*** Supplied entries ***

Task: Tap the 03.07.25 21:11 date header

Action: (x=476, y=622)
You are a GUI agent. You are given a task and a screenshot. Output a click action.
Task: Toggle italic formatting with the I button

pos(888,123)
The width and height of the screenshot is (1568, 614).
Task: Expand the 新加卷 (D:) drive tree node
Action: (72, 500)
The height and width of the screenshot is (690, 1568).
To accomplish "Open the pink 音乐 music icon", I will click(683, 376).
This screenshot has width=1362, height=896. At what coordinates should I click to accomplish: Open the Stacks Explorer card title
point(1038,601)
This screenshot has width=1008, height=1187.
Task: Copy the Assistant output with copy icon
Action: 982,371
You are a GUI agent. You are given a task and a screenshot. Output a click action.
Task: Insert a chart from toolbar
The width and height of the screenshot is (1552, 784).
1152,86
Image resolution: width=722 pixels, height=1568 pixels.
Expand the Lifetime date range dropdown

***

Task to carry out → Restate the whole listing word for word so that no line differs from the original.

Solved exercise →
Task: Tap the 03.07.25 21:11 date header

Action: (x=476, y=622)
You are a GUI agent. You are given a task and a screenshot. Output a click action.
Task: Toggle italic formatting with the I button

pos(888,123)
The width and height of the screenshot is (1568, 614).
Task: Expand the 新加卷 (D:) drive tree node
Action: (72, 500)
The height and width of the screenshot is (690, 1568).
To accomplish "Open the pink 音乐 music icon", I will click(683, 376).
This screenshot has width=1362, height=896. At what coordinates should I click to accomplish: Open the Stacks Explorer card title
point(1038,601)
This screenshot has width=1008, height=1187.
Task: Copy the Assistant output with copy icon
Action: 982,371
You are a GUI agent. You are given a task and a screenshot. Output a click action.
Task: Insert a chart from toolbar
The width and height of the screenshot is (1552, 784).
1152,86
Image resolution: width=722 pixels, height=1568 pixels.
Expand the Lifetime date range dropdown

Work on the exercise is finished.